→ **MATERIAL PROVIDED**:
+ + +

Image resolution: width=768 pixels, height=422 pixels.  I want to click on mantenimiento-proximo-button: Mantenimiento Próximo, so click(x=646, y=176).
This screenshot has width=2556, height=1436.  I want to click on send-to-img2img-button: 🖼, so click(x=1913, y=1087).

+ + +

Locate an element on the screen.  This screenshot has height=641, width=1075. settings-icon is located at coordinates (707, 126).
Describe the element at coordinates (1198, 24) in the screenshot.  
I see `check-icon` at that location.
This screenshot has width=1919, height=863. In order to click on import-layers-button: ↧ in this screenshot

+ + +

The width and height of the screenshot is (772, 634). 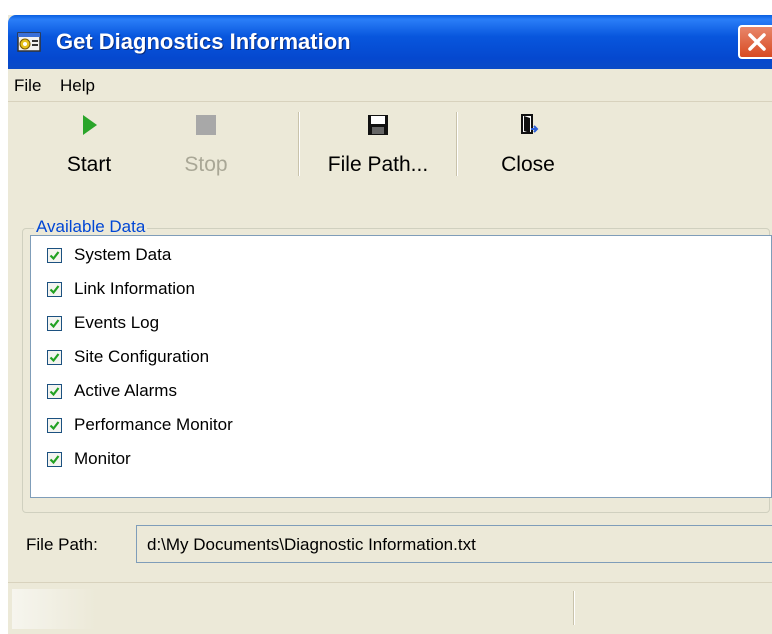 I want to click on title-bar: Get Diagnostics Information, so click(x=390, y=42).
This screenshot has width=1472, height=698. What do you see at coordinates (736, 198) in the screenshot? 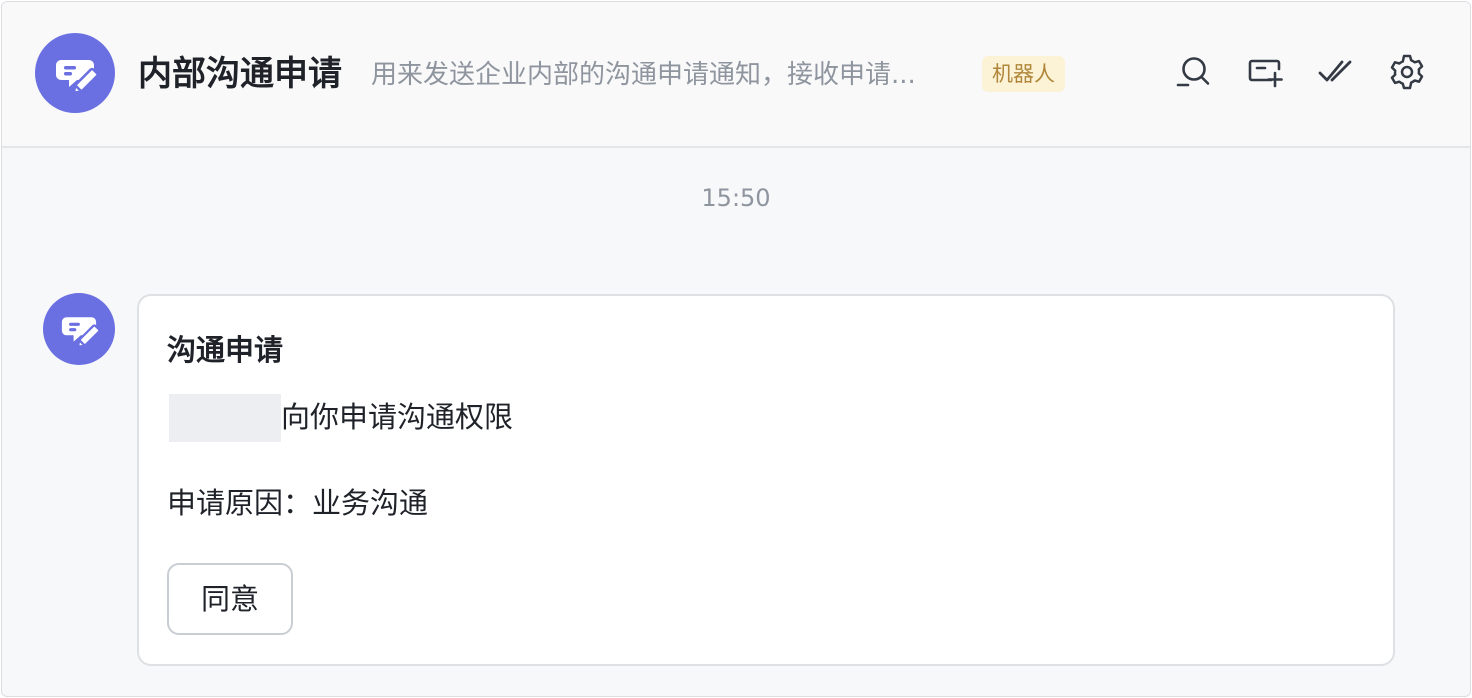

+ + +

→ **TO-DO ITEM**:
Swap "resolution" for "dimensions" in the entries starting at the line containing "Image resolution: width=768" and ending at the line containing "This screenshot has width=2556, height=1436.". Give back only those lines, changing nothing else.

→ **EXERCISE ANSWER**:
Image dimensions: width=768 pixels, height=422 pixels.  I want to click on mantenimiento-proximo-button: Mantenimiento Próximo, so click(x=646, y=176).
This screenshot has width=2556, height=1436.  I want to click on send-to-img2img-button: 🖼, so click(x=1913, y=1087).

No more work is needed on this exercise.